The Guide to Community-Centered Engagement was developed by the Georgetown Climate Center (GCC) in partnership with the District of Columbia's Department of Energy and Environment (DOEE). The guide synthesizes lessons from a year-long engagement process that GCC helped to lead in partnership with DOEE. GCC convened an Equity Advisory Group (EAG) of community leaders and residents in far Northeast neighborhoods of DC's Ward 7 to inform the implementation of the Clean Energy DC and Climate Ready DC plans. These neighborhoods were selected for an intensive community-driven planning process because they were identified in the District's climate vulnerability assessment as facing disproportionate flooding and other climate-related risks relative to other parts of the District. The Community Engagement Guide provides lessons from the EAG process, and is intended to help District and other local government agencies institutionalize equitable planning processes. In addition to best practices around community engagement, specific recommendations are provided for centering racial equity in community engagement.

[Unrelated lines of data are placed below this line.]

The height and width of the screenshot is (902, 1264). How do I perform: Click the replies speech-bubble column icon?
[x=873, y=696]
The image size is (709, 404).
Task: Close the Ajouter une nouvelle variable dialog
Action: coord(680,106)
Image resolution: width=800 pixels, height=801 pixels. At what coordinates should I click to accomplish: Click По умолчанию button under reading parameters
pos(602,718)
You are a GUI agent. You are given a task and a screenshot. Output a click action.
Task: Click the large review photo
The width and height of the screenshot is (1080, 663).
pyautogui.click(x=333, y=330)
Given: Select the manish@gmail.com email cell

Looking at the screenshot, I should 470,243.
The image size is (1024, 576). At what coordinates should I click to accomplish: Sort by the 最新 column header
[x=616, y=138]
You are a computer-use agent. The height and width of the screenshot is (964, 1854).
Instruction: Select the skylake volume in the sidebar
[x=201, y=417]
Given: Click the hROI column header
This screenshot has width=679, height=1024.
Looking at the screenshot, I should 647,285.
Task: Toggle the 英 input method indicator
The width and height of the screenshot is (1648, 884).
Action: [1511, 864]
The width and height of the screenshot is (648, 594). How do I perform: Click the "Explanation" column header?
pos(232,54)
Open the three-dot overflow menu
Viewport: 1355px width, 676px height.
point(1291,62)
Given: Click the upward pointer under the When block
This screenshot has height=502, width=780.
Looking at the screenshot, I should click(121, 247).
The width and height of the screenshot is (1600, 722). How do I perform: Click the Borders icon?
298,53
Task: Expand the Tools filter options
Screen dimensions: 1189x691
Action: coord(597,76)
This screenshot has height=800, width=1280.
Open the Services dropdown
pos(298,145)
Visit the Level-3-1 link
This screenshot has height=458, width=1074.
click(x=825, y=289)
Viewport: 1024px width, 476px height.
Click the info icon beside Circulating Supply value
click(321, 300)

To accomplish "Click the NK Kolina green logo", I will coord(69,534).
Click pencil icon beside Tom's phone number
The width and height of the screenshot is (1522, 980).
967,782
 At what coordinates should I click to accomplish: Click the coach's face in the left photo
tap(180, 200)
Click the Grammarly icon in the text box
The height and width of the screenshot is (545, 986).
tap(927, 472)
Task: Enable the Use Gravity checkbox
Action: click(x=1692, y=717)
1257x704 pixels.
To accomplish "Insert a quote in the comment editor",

Think through methods to lead a community-driven planning process on climate policies.

The Guide explores the following key lessons from the EAG process in Ward 7:

  • Government should work with community groups to co-define the vision and scope of a community-driven engagement process.
  • Dedicated funding is needed to ensure that engagement processes are equitable and inclusive of different voices.
  • Community committees provide an opportunity to hear from a diversity of perspectives and build consensus around resilience and sustainability initiatives.
  • Community committees provide an opportunity for government to come to the table to listen and learn, rather than convince and persuade.
  • Community committees allow government agencies to co-design recommendations that are stronger because they are grounded in both community expertise and the realities of government.
  • Relationship and trust building should be a high priority but requires government partners to come to the table with transparency and accountability.

A Technical Appendix includes materials developed to facilitate the EAG process in Ward 7.

This project was funded as part of the Partners for Places Equity Pilot Initiative—a project of the Funders’ Network for Smart Growth and Livable Communities.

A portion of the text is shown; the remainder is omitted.